Paper Session 3: Deep Learning for Recommender Systems

Date: Tuesday, Sept 17, 2019, 11:00-12:30
Location: Auditorium
Chair: Giovanni Semeraro

  • LPAre We Really Making Much Progress? A Worrying Analysis of Recent Neural Recommendation Approaches
    by Maurizio Ferrari Dacrema, Paolo Cremonesi, Dietmar Jannach

    Deep learning techniques have become the method of choice for researchers working on algorithmic aspects of recommender systems. With the strongly increased interest in machine learning in general, it has, as a result, become difficult to keep track of what represents the state-of-the-art at the moment, e.g., for top-n recommendation tasks. At the same time, several recent publications point out problems in today’s research practice in applied machine learning, e.g., in terms of the reproducibility of the results or the choice of the baselines when proposing new models. In this work,we report the results of a systematic analysis of algorithmic proposals for top-n recommendation tasks. Specifically, we considered 18 algorithms that were presented at top-level research conferences in the last years. Only 7 of them could be reproduced based on the provided code. For these methods, it however turned out that 6 of them can be often outperformed with comparably simple heuristic methods based on nearest-neighbor techniques. The remaining one clearly outperformed the baselines but did not consistently outperform a well-tuned non-neural linear ranking method. Overall, our work sheds light on a number of potential problems in today’s machine learning scholarship and calls for improved scientific practices in this area.

  • LPA Deep Learning System for Predicting Size and Fit in Fashion E-Commerce
    by Abdul-Saboor Sheikh, Romain Guigourès, Evgenii Koriagin, Yuen King Ho, Reza Shirvany, Roland Vollgraf, Urs Bergmann

    Personalized size and fit recommendations bear crucial significance for any fashion e-commerce platform. Predicting the correct fit drives customer satisfaction and benefits the business by reducing costs incurred due to size-related returns. Traditional collaborative filtering algorithms seek to model customer preferences based on their previous orders. A typical challenge for such methods stems from extreme sparsity of customer-article orders. To alleviate this problem, we propose a deep learning based content-collaborative methodology for personalized size and fit recommendation. Our proposed method can ingest arbitrary customer and article data and can model multiple individuals or intents behind a single account. The method optimizes a global set of parameters to learn population-level abstractions of size and fit relevant information from observed customer-article interactions. It further employs customer and article specific embedding variables to learn their properties. Together with learned entity embeddings, the method maps additional customer and article attributes into a latent space to derive personalized recommendations. Application of our method to two publicly available datasets demonstrate an improvement over the state-of-the-art published results. On two proprietary datasets, one containing fit feedback from fashion experts and the other involving customer purchases, we further outperform comparable methodologies, including a recent Bayesian approach for size recommendation.

**********

> [Aim 1]: On the session page, how many of the 18 algorithms could be reproduced from the provided code?
> [Aim 2]: Continue the session page on deep learning for recommender systems, picking up after its last sentence.
The lines after this have nothing to do with the session page.

> [Data section]:
**********

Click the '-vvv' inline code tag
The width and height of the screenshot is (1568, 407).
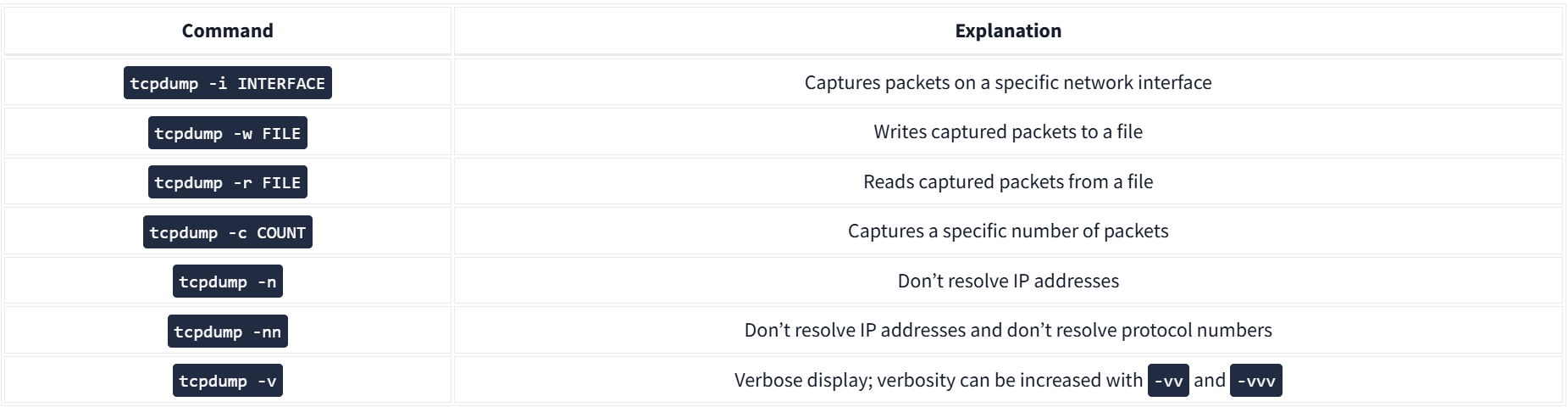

**********

> [Result 1]: Seven.

> [Result 2]:
  • LPRelaxed Softmax for PU Learning
    by Ugo Tanielian, Flavian Vasile

    In recent years, the softmax model and its fast approximations have become the de-facto loss functions for deep neural networks when dealing with multi-class prediction. This loss has been extended to language modeling and recommendation, two fields that fall into the framework of learning from Positive and Unlabeled data. In this paper, we stress the different drawbacks of the current family of softmax losses and sampling schemes when applied in a Positive and Unlabeled learning setup. We propose both a Relaxed Softmax loss (RS) and a new negative sampling scheme based on a Boltzmann formulation. We show that the new training objective is better suited for the tasks of density estimation, item similarity and next-event prediction by driving uplifts in performance on textual and recommendation datasets against classical softmax.

  • LPStyle Conditioned Recommendations
    by Murium Iqbal, Kamelia Aryafar, Timothy Anderton

    We propose Style Conditioned Recommendations (SCR) and introduce style injection as a method to diversify recommendations. We use Conditional Variational Autoencoder (CVAE) architecture, where both the encoder and decoder are conditioned on a user profile learned from item content data. This allows us to apply style transfer methodologies to the task of recommendations, which we refer to as injection. To enable style injection, user profiles are learned to be interpretable such that they express users’ propensities for specific predefined styles. These are learned via label-propagation from a dataset of item content, with limited labeled points. To perform injection, the condition on the encoder is learned while the condition on the decoder is selected per explicit feedback. Explicit feedback can be taken either from a user’s response to a style or interest quiz, or from item ratings. In the absence of explicit feedback, the condition at the encoder is applied to the decoder. We show a 12% improvement on NDCG@20 over the traditional VAE based approach on the task of recommendations. We show an average 22% improvement on AUC across all classes for predicting user style profiles against our best performing baseline. After injecting styles we compare the user style profile to the style of the recommendations and show that injected styles have an average +133% increase in presence. Our results show that style injection is a powerful method to diversify recommendations while maintaining personal relevance. Our main contribution is an application of a semi-supervised approach that extends item labels to interpretable user profiles.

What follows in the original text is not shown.